Cazando sanguijuelas


 En la parte norteña de Corea del Norte hay fiebre de sanguijuelas. Son numerosos los adultos y jóvenes quienes están días sin ver a sus familiares para estar en enormes arrozales. Un día surgió la noticia: ¿Sabías que si cazas unos 100 gramos de sanguijuelas te dan un dinero equivalente a 80 kilos de arroz? Los susurros se expandieron por toda la zona de Hamkyung-Norte e inmediatamente empezaron a cogerlas. En China, las sanguijuelas eran utilizadas como fines medicinales para curar dolores óseos como la hernia discal.  Muchos no se imaginaban como unos diminutos bichos que se le pegaban por las piernas durante la cosecha del arroz y que les absorbían sus sangres podían ser sus ganancias complementarias.

 Obreros, agricultores, ganaderos hasta los mineros fueron a encontrar sanguijuelas. Eran familias enteras quienes se ayudaban para coger mayor cantidad posible. "Ahora mismo, no es el líder quien nos da de comer sino unos bichos como las sanguijuelas.

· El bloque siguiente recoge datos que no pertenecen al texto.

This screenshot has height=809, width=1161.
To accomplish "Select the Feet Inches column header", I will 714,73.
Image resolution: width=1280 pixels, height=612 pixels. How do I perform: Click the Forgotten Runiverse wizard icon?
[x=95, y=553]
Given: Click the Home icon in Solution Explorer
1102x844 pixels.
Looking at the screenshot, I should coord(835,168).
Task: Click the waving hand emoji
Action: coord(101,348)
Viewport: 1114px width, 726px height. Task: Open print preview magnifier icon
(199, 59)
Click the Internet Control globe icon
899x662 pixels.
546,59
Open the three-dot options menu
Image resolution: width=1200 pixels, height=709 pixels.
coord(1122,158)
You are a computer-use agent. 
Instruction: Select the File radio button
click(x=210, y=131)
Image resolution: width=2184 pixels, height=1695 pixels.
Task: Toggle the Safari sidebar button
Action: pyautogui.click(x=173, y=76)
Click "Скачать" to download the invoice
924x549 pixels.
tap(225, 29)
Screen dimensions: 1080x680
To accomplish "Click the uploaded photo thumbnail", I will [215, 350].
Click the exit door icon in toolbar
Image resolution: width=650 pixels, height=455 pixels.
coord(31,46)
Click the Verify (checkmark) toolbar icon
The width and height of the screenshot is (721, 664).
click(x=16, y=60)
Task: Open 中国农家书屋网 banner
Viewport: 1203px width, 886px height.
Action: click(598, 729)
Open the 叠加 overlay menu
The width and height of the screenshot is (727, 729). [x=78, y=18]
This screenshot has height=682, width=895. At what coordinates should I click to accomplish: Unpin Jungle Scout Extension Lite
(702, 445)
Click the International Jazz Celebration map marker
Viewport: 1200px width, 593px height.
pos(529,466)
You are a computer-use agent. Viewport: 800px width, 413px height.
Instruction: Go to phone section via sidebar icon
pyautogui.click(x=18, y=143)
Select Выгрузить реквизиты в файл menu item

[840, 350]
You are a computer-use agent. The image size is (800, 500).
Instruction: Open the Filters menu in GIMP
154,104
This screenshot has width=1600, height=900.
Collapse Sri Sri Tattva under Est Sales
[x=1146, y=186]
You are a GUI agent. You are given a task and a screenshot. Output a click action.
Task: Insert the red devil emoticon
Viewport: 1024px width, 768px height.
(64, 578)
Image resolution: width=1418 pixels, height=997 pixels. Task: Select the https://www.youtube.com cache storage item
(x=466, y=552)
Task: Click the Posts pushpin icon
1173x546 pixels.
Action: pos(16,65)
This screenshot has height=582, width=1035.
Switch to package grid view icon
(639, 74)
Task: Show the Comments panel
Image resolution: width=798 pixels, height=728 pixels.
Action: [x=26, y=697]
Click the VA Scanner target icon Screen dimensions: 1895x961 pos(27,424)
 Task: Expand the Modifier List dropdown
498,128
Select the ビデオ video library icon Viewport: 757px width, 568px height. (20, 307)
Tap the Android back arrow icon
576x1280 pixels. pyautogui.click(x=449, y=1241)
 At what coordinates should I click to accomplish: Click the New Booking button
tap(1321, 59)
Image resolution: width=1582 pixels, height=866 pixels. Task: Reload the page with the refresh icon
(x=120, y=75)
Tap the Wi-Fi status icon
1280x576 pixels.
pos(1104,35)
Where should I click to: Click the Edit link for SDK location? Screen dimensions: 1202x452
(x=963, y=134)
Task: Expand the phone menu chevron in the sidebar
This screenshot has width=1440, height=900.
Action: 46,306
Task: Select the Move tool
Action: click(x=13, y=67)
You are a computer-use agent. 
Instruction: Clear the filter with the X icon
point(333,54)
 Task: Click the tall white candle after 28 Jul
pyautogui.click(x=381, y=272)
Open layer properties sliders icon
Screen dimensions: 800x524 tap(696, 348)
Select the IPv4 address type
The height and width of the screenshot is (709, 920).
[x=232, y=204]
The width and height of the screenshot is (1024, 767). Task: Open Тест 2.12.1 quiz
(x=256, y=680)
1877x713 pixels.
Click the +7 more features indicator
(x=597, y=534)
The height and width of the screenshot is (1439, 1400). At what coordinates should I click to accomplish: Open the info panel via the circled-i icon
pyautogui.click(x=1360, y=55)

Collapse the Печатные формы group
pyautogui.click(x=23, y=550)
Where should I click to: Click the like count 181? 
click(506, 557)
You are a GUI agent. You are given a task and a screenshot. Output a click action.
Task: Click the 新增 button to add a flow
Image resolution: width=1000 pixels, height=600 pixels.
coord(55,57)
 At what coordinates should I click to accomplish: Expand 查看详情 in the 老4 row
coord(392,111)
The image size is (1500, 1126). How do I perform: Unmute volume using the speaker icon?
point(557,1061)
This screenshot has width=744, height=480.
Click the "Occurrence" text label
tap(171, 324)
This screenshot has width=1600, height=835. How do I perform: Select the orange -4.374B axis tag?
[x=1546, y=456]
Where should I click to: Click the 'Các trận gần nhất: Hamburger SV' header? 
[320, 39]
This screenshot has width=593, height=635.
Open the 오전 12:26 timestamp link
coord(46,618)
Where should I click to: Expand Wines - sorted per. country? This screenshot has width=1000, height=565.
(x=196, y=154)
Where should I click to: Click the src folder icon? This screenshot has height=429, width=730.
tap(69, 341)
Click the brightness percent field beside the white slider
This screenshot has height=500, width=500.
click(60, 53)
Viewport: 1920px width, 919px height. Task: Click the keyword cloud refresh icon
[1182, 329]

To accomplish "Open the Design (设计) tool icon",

Pero, ¿que hace el Partido de los Trabajadores en vez de ayudar para que nosotros no tenga otra opción que coger esto? No importa. Espero que podamos dar de comer a nuestros hijos". Cuando miles de huellas son visibles en los rincones de los arrozales, las quejas se acumulan. Esta fiebre está afectando al otro sectore de la zona: los que viven del arroz. Protestan por los pequeños destrozos que generan aquellos "cazadores".

 Antes de aquel "terremoto" de las sanguijuelas, existieron cazas de conejos u otros animales exóticos por las montañas con el fin de venderlo en el mercado negro para satisfacer los caprichos de los nuevos ricos emergentes en China. Las ideas espontáneas pueden ser veleidosas, a veces falsas o mal intencionadas, pero pueden dar de comer a una minoría norcoreana compuesto por miles de familias que de algún modo quieren huir de la pobreza que al régimen parece no estar interesado en solucionarlo.